By Thales (Juste Gnimavo) — CEO & Founder, ZeroSuite — & Claude Fable 5, Claude Code instance
Ten days ago I open-sourced CASP, the small CLI that keeps AI coding agents synced with project reality by validating their recorded state against git. The pitch fits in one line: everyone stores context; CASP proves it — and blocks the push the moment the state drifts.
The day after, Anthropic shipped a new model generation. The headline feature of Claude Fable 5 is unattended runtime: it holds a multi-hour, multi-day thread, investigates before it acts, reviews its own work, runs toward a completion condition. Which raises the question I have been asked a dozen times since: if the model holds the thread that well, doesn't your validator become obsolete?
We spent June 10 answering that question the only way that produces evidence instead of opinion. I gave Fable 5 the CASP repo, a roadmap proposal to write with explicit authority to reject my own plan, and one pre-agreed feature to ship. By the end of the day it had rejected five items from my rails, found two real bugs in the validator itself by dogfooding it, fixed them under a two-auditor adversarial gate, and left casp check reporting 15 PASS · 0 WARN · 0 FAIL on CASP's own repository — fully green for the first time in the project's life.
This is the build log of that day, what shipped in CASP 0.2.4 and 0.3.0, and what the day actually demonstrates about how an autonomous model and a deterministic gate divide the labor.

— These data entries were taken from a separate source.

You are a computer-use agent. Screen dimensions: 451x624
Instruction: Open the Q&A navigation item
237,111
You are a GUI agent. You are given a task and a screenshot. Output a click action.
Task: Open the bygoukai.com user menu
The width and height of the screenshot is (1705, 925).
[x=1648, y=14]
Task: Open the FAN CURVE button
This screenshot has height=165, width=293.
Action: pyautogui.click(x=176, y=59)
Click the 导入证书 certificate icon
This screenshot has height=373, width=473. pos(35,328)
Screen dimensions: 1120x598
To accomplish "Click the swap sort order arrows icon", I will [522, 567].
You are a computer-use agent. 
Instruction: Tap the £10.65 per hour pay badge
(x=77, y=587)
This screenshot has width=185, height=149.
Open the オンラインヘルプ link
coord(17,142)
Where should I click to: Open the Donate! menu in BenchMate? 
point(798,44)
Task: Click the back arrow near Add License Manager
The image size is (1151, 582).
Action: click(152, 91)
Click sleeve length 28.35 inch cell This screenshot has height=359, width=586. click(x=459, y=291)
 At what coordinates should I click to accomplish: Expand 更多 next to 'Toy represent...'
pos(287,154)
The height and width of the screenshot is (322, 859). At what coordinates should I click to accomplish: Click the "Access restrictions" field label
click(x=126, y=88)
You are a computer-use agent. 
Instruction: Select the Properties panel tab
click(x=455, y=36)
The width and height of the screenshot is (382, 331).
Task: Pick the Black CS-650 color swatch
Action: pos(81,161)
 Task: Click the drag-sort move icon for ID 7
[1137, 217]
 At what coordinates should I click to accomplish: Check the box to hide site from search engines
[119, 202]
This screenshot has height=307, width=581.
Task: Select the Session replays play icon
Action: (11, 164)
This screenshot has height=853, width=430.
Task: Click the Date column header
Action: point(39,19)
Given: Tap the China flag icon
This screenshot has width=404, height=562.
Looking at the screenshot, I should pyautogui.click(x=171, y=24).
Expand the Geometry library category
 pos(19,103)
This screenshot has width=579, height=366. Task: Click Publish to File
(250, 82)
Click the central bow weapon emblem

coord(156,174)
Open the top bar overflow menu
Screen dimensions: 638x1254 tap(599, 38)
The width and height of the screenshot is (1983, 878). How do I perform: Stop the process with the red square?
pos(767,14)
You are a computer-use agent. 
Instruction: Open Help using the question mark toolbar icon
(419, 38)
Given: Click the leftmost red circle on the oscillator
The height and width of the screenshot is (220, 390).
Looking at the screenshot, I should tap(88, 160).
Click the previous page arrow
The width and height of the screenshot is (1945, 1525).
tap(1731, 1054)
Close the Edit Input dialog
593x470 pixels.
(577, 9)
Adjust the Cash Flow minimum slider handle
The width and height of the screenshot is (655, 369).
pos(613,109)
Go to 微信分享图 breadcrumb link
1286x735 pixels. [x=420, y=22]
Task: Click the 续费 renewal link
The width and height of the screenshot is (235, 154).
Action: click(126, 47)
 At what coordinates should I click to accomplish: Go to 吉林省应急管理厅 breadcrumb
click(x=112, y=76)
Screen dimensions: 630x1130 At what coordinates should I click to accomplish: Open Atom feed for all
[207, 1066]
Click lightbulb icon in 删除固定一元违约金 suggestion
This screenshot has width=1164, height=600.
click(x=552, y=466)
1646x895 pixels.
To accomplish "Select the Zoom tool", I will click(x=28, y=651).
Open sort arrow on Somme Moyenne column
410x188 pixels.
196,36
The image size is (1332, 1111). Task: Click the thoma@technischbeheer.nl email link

The setup: a brief with authority to refuse
The session brief was unusual on purpose. It did not say "implement this list." It said, roughly:
Propose a roadmap for CASP within these rails. This is a proposal — the CEO validates before any of it is executed. Pressure-test the rails, don't rubber-stamp them. If you think an item is wrong, miscategorized, or missing, say so with reasoning. You have the authority to reject — this is the product whose whole philosophy is that the model can say no. Use it. A roadmap that proposes little is a better outcome than one that proposes much. The restraint is the deliverable.
The rails themselves were five governing principles: CASP does one job (prove recorded state matches git, deterministically, and gate on drift); it is a gate, not a harness (it never runs agents, never reviews code quality); the protocol is frozen (changing the spec needs a bar as rare as adding a method to HTTP); deterministic stays deterministic (nothing probabilistic ever enters casp check); and model-agnostic + zero-telemetry are non-negotiable.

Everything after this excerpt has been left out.